No se equivoca Daniel Benjamin, profesor en el Dartmouth College y excoordinador del Departamento de Estado para la Lucha contra el Terrorismo: «El Estado Islámico y el yihadismo se han convertido en una especie de refugio para algunas personas inestables que se hallan al límite y encuentran una salida a través de un mensaje que los radicaliza en tiempo récord». Es evidente que Daesh rentabiliza esos casos de desesperación y anomia: «Prometemos días oscuros. Lo que viene será peor». Mientras los imitadores de Travis Bickle continúan su viaje hacia ninguna parte, seducidos por la idea de convertirse en mártires de Alá, el terrorismo organizado provoca grandes carnicerías en Bagdad, Kabul o Yakarta.

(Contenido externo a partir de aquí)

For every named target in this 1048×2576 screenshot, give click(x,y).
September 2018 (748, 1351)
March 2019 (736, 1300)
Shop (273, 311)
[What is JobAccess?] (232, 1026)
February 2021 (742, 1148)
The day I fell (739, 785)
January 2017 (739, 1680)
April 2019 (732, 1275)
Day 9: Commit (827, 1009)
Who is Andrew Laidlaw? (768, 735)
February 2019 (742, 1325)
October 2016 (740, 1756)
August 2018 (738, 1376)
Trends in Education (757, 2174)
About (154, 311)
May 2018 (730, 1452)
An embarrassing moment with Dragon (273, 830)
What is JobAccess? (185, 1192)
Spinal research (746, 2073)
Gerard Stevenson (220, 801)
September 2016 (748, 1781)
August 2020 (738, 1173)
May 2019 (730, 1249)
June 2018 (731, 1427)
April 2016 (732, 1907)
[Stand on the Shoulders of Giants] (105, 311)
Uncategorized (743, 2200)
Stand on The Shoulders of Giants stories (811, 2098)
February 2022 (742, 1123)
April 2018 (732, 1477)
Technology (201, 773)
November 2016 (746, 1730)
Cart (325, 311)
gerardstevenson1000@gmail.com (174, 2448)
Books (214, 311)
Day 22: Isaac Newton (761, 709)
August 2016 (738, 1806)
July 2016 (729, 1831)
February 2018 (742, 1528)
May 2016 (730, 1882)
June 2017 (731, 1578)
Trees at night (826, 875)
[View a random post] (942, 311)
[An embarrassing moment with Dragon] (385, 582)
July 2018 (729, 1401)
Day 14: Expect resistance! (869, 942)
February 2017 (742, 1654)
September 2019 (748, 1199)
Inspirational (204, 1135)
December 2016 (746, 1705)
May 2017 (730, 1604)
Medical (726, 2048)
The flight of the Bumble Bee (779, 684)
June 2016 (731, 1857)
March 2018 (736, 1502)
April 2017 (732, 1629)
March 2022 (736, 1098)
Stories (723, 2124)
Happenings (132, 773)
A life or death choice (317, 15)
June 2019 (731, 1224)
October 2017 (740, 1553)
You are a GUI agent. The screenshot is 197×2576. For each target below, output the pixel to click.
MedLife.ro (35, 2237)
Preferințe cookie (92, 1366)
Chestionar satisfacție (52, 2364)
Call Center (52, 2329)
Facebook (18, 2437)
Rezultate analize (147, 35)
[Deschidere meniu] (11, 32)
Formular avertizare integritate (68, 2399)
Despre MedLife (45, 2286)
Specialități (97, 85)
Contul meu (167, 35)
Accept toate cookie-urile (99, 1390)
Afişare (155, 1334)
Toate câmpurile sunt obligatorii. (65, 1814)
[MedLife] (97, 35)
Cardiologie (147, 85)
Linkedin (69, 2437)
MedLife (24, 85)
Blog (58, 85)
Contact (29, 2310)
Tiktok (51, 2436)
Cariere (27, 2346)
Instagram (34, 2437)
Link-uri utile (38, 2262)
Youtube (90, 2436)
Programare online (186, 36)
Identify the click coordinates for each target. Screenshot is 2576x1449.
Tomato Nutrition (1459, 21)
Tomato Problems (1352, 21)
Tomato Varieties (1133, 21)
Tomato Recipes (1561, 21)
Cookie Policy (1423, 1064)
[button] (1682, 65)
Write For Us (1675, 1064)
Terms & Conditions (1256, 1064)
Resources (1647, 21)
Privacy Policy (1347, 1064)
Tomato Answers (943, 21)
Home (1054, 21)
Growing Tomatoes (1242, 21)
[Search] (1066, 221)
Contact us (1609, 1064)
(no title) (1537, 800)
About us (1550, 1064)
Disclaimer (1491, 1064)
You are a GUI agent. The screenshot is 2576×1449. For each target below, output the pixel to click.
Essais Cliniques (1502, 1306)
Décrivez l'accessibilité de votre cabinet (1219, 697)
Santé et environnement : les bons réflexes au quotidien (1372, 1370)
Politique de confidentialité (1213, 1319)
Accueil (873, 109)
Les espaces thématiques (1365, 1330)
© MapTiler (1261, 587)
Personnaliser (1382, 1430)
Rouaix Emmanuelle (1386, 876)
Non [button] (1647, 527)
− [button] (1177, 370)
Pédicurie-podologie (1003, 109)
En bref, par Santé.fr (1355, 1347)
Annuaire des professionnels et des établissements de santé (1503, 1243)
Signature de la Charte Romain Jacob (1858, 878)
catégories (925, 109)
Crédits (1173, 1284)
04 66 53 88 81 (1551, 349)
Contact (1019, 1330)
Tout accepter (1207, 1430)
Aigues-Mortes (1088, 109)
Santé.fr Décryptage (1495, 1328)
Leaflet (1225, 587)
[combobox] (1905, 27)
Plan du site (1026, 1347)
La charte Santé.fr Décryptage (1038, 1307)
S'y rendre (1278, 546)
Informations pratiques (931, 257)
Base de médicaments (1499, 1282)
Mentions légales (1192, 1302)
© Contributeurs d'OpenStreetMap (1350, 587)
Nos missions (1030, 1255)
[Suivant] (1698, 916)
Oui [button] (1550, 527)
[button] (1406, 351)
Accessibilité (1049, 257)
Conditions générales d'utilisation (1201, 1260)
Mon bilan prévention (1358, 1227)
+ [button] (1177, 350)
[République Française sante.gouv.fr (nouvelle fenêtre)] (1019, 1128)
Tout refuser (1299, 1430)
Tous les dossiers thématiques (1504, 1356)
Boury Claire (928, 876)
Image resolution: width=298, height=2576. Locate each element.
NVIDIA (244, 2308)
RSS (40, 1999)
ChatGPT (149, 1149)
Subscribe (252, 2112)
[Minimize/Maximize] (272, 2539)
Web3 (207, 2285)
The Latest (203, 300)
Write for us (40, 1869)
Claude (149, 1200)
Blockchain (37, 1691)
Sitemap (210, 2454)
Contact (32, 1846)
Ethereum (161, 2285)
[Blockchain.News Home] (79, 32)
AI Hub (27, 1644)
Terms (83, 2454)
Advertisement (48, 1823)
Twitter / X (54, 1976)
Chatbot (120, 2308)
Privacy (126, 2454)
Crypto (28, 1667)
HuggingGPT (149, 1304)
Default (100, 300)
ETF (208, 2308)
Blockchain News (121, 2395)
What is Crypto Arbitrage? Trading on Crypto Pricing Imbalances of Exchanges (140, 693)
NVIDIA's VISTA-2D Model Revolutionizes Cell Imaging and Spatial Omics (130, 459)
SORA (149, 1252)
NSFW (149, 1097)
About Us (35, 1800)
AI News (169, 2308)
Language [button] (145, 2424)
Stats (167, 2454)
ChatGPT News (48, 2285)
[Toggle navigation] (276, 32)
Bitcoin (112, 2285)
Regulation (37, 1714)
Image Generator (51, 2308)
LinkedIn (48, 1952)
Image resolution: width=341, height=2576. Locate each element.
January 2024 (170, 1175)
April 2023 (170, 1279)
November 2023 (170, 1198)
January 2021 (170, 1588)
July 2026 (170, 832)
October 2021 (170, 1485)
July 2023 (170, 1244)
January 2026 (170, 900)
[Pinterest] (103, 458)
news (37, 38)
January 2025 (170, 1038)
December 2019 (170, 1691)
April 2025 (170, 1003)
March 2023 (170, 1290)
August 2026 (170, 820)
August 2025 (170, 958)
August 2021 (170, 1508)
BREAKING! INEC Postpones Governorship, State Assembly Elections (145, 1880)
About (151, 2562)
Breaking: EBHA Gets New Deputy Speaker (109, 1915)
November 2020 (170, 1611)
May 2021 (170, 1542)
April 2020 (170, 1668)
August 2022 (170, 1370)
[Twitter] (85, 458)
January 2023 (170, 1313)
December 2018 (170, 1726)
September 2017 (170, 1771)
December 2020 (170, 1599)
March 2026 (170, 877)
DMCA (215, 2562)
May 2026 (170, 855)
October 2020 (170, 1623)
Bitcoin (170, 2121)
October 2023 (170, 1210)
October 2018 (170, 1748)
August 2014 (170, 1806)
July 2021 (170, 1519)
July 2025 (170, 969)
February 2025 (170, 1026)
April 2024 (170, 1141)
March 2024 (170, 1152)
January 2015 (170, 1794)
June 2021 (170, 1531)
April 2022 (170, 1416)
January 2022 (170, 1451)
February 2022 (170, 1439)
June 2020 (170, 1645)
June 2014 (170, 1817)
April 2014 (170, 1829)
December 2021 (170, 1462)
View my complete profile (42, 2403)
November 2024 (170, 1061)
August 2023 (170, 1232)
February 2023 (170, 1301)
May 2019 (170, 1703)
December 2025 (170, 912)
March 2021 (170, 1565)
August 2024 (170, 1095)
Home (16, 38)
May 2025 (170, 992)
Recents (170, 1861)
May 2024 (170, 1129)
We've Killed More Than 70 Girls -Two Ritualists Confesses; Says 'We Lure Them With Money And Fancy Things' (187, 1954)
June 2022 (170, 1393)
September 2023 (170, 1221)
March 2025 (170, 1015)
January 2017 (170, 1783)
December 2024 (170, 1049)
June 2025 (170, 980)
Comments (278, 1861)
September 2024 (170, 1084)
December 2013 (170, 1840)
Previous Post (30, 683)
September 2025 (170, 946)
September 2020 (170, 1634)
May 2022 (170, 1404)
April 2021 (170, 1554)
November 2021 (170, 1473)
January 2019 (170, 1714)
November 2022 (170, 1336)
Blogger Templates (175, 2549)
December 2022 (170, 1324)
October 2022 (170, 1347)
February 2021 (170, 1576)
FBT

La solución no pude ser estrictamente militar y policial. El terrorismo no es una creación del islam, sino del fanatismo ideológico. Anders Breivik, el noruego que mató a setenta y siete compatriotas el 22 de julio de 2011, se apoyó en sus creencias cristianas para perpetrar la horrible matanza. Al igual que las ideologías políticas, las religiones pueden convertirse en fuerzas destructivas cuando no han aceptado la perspectiva crítica de la razón. Es posible que haya nuevos atentados. Siempre habrá fanáticos e inadaptados, buscando un pretexto para liberar su resentimiento. Sin embargo, Europa no debe renunciar a su identidad como espacio de libertad, tolerancia y solidaridad. El estado de excepción es una medida transitoria, no una medida indefinida. Sólo las dictaduras convierten las leyes de emergencia en leyes ordinarias. El endurecimiento de las penas o la proliferación de controles policiales tal vez reducirán el número de atentados, pero siempre habrá una brecha, un flanco vulnerable, que aprovecharán quienes no tienen nada que perder. Europa debe apostar por la integración, no por la represión. Su idea central es la convivencia democrática, no el miedo o la confrontación. Creo en el poder de esa idea y en su victoria a largo plazo frente a quienes predican el apocalipsis, encendiendo el odio y la enemistad entre pueblos y culturas. Robert Schuman no se equivocó al afirmar: «Europa ha proporcionado a la humanidad su pleno florecimiento. A ella le corresponde mostrar un camino nuevo, opuesto al avasallamiento, con la aceptación de una pluralidad de civilizaciones, en la que cada una de éstas practicará un mismo respeto hacia las demás».